◆ **TASK STATEMENT**: I would like the line with "Image resolution: width=398" and every line after it, down to the end of the entries below, output exactly and without pictures.

◆ **INPUT DATA**:
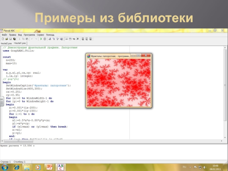Open the Правка menu
The image size is (228, 171).
click(x=12, y=35)
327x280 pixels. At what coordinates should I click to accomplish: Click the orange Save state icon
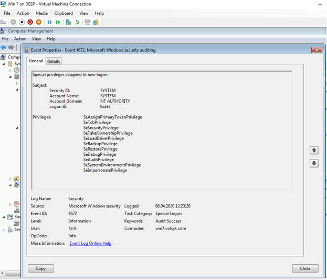(38, 22)
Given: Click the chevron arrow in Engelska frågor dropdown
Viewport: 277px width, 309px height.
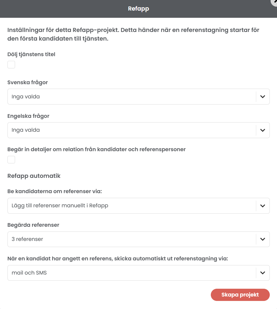Looking at the screenshot, I should click(263, 130).
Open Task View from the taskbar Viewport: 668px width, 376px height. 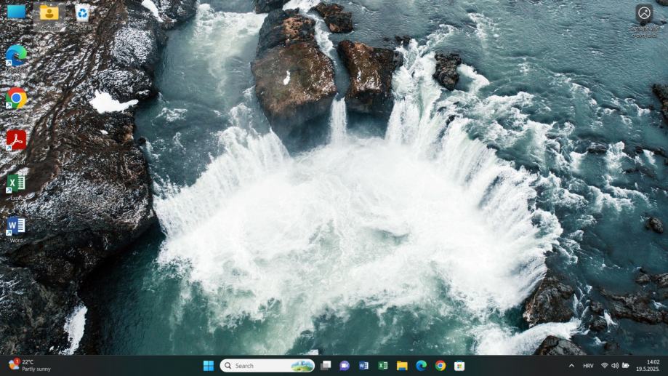tap(326, 366)
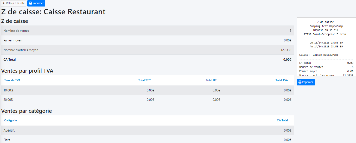Click the CA Total header in category table
The width and height of the screenshot is (356, 143).
pyautogui.click(x=282, y=120)
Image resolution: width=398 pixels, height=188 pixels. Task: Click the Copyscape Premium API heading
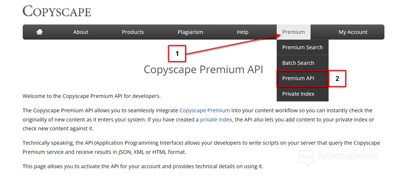coord(203,69)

◆ **SOLUTION FOR THIS EXERCISE**:
Image resolution: width=398 pixels, height=188 pixels. Task: Click the Copyscape Premium API heading
coord(203,69)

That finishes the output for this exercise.